Extracted information:
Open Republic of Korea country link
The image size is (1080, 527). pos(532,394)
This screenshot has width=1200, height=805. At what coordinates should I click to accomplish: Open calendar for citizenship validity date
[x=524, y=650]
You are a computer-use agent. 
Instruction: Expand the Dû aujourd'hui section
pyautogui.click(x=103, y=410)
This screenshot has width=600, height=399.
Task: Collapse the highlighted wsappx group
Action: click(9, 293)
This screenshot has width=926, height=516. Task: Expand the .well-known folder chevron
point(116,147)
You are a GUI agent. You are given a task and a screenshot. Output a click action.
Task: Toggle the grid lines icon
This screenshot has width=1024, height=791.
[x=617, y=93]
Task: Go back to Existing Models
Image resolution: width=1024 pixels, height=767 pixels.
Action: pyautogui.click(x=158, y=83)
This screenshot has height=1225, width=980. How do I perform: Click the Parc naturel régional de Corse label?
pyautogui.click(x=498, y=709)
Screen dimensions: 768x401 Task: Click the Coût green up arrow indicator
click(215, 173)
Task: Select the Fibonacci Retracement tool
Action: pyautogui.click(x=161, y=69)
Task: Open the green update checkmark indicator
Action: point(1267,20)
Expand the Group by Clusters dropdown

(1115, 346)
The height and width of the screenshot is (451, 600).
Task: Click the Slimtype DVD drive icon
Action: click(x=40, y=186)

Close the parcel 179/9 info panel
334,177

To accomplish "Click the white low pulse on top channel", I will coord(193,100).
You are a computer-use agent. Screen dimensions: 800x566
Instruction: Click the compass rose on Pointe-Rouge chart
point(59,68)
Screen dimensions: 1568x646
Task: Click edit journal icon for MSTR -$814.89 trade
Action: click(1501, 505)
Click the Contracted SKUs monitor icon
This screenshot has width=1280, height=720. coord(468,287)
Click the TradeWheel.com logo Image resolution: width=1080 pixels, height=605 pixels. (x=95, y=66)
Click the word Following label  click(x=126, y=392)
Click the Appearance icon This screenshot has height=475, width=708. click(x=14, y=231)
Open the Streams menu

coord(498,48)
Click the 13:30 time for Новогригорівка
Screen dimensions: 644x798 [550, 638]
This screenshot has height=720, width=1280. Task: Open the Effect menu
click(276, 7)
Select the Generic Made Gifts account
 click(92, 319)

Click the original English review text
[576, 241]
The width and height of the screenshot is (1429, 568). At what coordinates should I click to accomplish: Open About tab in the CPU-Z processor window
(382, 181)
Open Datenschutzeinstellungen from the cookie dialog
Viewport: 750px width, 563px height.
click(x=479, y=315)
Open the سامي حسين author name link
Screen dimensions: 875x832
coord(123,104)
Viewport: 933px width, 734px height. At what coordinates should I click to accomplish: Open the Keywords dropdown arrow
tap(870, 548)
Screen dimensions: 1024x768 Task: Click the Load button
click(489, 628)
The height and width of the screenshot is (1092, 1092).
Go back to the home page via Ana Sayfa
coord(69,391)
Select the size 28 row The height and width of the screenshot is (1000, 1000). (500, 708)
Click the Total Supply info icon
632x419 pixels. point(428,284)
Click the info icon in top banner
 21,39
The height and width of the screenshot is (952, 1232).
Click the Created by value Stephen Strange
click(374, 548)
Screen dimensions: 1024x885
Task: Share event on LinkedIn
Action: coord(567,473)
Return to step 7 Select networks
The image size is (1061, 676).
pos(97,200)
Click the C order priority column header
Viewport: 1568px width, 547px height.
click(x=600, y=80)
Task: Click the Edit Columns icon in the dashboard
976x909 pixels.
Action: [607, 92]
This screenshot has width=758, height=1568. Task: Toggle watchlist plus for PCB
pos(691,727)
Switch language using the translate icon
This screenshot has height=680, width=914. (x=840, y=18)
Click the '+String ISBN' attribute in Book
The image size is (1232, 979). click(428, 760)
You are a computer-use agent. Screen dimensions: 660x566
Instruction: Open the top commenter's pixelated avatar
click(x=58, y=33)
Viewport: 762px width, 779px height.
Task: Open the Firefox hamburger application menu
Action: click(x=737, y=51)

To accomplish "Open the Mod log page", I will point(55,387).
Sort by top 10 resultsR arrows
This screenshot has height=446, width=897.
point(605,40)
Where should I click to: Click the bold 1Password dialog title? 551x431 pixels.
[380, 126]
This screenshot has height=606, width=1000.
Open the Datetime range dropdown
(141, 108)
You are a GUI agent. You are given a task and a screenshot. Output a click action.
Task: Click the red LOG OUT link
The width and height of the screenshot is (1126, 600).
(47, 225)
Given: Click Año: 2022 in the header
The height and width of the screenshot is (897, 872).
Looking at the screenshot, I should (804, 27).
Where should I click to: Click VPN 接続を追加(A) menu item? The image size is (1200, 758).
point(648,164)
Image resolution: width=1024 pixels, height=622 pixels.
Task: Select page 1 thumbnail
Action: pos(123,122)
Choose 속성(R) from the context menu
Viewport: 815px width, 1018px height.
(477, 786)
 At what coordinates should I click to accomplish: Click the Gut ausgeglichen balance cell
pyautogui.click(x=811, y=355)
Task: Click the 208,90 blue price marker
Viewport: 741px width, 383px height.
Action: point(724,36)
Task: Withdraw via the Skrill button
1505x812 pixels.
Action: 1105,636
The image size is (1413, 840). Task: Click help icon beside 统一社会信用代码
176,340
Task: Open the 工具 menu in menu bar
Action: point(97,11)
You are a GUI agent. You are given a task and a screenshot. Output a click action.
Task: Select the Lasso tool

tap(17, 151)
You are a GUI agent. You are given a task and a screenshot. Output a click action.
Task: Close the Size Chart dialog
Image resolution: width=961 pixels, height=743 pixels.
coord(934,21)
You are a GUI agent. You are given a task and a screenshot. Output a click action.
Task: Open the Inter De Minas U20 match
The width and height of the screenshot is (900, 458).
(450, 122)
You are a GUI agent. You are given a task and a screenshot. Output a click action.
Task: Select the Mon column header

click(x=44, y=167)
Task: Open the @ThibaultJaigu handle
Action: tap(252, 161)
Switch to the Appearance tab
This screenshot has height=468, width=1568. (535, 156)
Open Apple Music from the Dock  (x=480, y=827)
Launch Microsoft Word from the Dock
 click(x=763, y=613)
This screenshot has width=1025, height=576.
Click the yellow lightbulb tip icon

Task details:
Please print the whole of the material verbatim.

Result of this task:
Open Republic of Korea country link
The image size is (1080, 527). pos(532,394)
This screenshot has width=1200, height=805. At what coordinates should I click to accomplish: Open calendar for citizenship validity date
[x=524, y=650]
You are a computer-use agent. 
Instruction: Expand the Dû aujourd'hui section
pyautogui.click(x=103, y=410)
This screenshot has width=600, height=399.
Task: Collapse the highlighted wsappx group
Action: click(9, 293)
This screenshot has width=926, height=516. Task: Expand the .well-known folder chevron
point(116,147)
You are a GUI agent. You are given a task and a screenshot. Output a click action.
Task: Toggle the grid lines icon
This screenshot has width=1024, height=791.
[x=617, y=93]
Task: Go back to Existing Models
Image resolution: width=1024 pixels, height=767 pixels.
Action: pyautogui.click(x=158, y=83)
This screenshot has height=1225, width=980. How do I perform: Click the Parc naturel régional de Corse label?
pyautogui.click(x=498, y=709)
Screen dimensions: 768x401 Task: Click the Coût green up arrow indicator
click(215, 173)
Task: Select the Fibonacci Retracement tool
Action: pyautogui.click(x=161, y=69)
Task: Open the green update checkmark indicator
Action: point(1267,20)
Expand the Group by Clusters dropdown

(1115, 346)
The height and width of the screenshot is (451, 600).
Task: Click the Slimtype DVD drive icon
Action: click(x=40, y=186)

Close the parcel 179/9 info panel
334,177

To accomplish "Click the white low pulse on top channel", I will coord(193,100).
You are a computer-use agent. Screen dimensions: 800x566
Instruction: Click the compass rose on Pointe-Rouge chart
point(59,68)
Screen dimensions: 1568x646
Task: Click edit journal icon for MSTR -$814.89 trade
Action: click(1501, 505)
Click the Contracted SKUs monitor icon
This screenshot has width=1280, height=720. coord(468,287)
Click the TradeWheel.com logo Image resolution: width=1080 pixels, height=605 pixels. (x=95, y=66)
Click the word Following label  click(x=126, y=392)
Click the Appearance icon This screenshot has height=475, width=708. click(x=14, y=231)
Open the Streams menu

coord(498,48)
Click the 13:30 time for Новогригорівка
Screen dimensions: 644x798 [550, 638]
This screenshot has height=720, width=1280. Task: Open the Effect menu
click(276, 7)
Select the Generic Made Gifts account
 click(92, 319)

Click the original English review text
[576, 241]
The width and height of the screenshot is (1429, 568). At what coordinates should I click to accomplish: Open About tab in the CPU-Z processor window
(382, 181)
Open Datenschutzeinstellungen from the cookie dialog
Viewport: 750px width, 563px height.
click(x=479, y=315)
Open the سامي حسين author name link
Screen dimensions: 875x832
coord(123,104)
Viewport: 933px width, 734px height. At what coordinates should I click to accomplish: Open the Keywords dropdown arrow
tap(870, 548)
Screen dimensions: 1024x768 Task: Click the Load button
click(489, 628)
The height and width of the screenshot is (1092, 1092).
Go back to the home page via Ana Sayfa
coord(69,391)
Select the size 28 row The height and width of the screenshot is (1000, 1000). (500, 708)
Click the Total Supply info icon
632x419 pixels. point(428,284)
Click the info icon in top banner
 21,39
The height and width of the screenshot is (952, 1232).
Click the Created by value Stephen Strange
click(374, 548)
Screen dimensions: 1024x885
Task: Share event on LinkedIn
Action: coord(567,473)
Return to step 7 Select networks
The image size is (1061, 676).
pos(97,200)
Click the C order priority column header
Viewport: 1568px width, 547px height.
click(x=600, y=80)
Task: Click the Edit Columns icon in the dashboard
976x909 pixels.
Action: [607, 92]
This screenshot has width=758, height=1568. Task: Toggle watchlist plus for PCB
pos(691,727)
Switch language using the translate icon
This screenshot has height=680, width=914. (x=840, y=18)
Click the '+String ISBN' attribute in Book
The image size is (1232, 979). click(428, 760)
You are a computer-use agent. Screen dimensions: 660x566
Instruction: Open the top commenter's pixelated avatar
click(x=58, y=33)
Viewport: 762px width, 779px height.
Task: Open the Firefox hamburger application menu
Action: click(x=737, y=51)

To accomplish "Open the Mod log page", I will point(55,387).
Sort by top 10 resultsR arrows
This screenshot has height=446, width=897.
point(605,40)
Where should I click to: Click the bold 1Password dialog title? 551x431 pixels.
[380, 126]
This screenshot has height=606, width=1000.
Open the Datetime range dropdown
(141, 108)
You are a GUI agent. You are given a task and a screenshot. Output a click action.
Task: Click the red LOG OUT link
The width and height of the screenshot is (1126, 600).
(47, 225)
Given: Click Año: 2022 in the header
The height and width of the screenshot is (897, 872).
Looking at the screenshot, I should (804, 27).
Where should I click to: Click VPN 接続を追加(A) menu item? The image size is (1200, 758).
point(648,164)
Image resolution: width=1024 pixels, height=622 pixels.
Task: Select page 1 thumbnail
Action: pos(123,122)
Choose 속성(R) from the context menu
Viewport: 815px width, 1018px height.
(477, 786)
 At what coordinates should I click to accomplish: Click the Gut ausgeglichen balance cell
pyautogui.click(x=811, y=355)
Task: Click the 208,90 blue price marker
Viewport: 741px width, 383px height.
Action: point(724,36)
Task: Withdraw via the Skrill button
1505x812 pixels.
Action: 1105,636
The image size is (1413, 840). Task: Click help icon beside 统一社会信用代码
176,340
Task: Open the 工具 menu in menu bar
Action: point(97,11)
You are a GUI agent. You are given a task and a screenshot. Output a click action.
Task: Select the Lasso tool

tap(17, 151)
You are a GUI agent. You are given a task and a screenshot. Output a click action.
Task: Close the Size Chart dialog
Image resolution: width=961 pixels, height=743 pixels.
coord(934,21)
You are a GUI agent. You are given a task and a screenshot. Output a click action.
Task: Open the Inter De Minas U20 match
The width and height of the screenshot is (900, 458).
(450, 122)
You are a GUI agent. You are given a task and a screenshot. Output a click action.
Task: Select the Mon column header

click(x=44, y=167)
Task: Open the @ThibaultJaigu handle
Action: tap(252, 161)
Switch to the Appearance tab
This screenshot has height=468, width=1568. (535, 156)
Open Apple Music from the Dock  (x=480, y=827)
Launch Microsoft Word from the Dock
 click(x=763, y=613)
This screenshot has width=1025, height=576.
Click the yellow lightbulb tip icon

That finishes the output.